**Given data**
*** Begin section ***

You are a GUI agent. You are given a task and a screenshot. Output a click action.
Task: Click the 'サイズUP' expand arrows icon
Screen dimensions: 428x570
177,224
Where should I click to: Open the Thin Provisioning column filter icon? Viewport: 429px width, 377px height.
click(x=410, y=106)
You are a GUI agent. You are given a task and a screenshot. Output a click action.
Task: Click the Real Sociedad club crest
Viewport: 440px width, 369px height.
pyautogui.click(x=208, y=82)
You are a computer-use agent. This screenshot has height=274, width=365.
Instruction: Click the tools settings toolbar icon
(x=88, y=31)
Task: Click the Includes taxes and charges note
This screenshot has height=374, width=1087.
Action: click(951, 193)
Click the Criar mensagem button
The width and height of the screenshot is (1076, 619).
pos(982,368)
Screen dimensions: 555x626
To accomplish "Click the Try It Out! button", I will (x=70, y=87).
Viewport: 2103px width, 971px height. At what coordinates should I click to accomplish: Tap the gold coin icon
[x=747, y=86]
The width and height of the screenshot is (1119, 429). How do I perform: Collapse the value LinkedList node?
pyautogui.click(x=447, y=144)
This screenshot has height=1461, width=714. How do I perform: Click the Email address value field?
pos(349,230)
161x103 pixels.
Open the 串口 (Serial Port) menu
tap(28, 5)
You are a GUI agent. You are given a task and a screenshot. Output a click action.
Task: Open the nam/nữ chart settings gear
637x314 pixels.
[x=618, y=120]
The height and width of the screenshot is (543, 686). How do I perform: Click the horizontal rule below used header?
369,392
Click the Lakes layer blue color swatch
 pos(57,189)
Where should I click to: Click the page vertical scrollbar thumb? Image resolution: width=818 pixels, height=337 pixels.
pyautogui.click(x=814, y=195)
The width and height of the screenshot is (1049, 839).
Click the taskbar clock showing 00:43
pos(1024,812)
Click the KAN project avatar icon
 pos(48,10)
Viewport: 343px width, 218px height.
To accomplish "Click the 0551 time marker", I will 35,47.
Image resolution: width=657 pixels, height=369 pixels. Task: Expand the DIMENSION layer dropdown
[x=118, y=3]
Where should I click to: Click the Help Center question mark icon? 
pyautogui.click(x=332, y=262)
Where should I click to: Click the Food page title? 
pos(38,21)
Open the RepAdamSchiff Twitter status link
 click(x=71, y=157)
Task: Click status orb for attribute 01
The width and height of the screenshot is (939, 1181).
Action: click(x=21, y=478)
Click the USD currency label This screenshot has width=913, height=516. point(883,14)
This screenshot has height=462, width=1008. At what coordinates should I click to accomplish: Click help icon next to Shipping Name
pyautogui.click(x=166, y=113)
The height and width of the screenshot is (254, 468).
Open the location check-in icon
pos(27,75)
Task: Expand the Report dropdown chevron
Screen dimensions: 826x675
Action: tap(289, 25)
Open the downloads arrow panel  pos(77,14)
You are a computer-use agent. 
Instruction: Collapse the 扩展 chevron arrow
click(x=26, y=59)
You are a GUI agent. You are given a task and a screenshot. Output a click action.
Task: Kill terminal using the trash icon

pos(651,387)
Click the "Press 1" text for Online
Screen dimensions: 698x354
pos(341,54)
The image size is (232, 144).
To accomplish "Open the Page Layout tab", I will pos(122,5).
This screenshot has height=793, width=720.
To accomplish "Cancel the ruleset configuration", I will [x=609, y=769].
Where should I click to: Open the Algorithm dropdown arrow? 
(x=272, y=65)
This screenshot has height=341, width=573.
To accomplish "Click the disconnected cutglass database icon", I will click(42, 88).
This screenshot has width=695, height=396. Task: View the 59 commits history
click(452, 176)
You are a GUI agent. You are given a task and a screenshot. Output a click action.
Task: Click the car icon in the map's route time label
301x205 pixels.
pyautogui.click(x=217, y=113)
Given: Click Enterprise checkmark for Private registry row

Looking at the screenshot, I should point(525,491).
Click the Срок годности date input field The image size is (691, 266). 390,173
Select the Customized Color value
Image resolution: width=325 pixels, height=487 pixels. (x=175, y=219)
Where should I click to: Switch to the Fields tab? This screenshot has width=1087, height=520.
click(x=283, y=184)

*** End section ***

**Instructions for the task**
When a line in the listing above holds the word "time", copy it.

**Exercise output**
To accomplish "Click the 0551 time marker", I will 35,47.
Task: Click the car icon in the map's route time label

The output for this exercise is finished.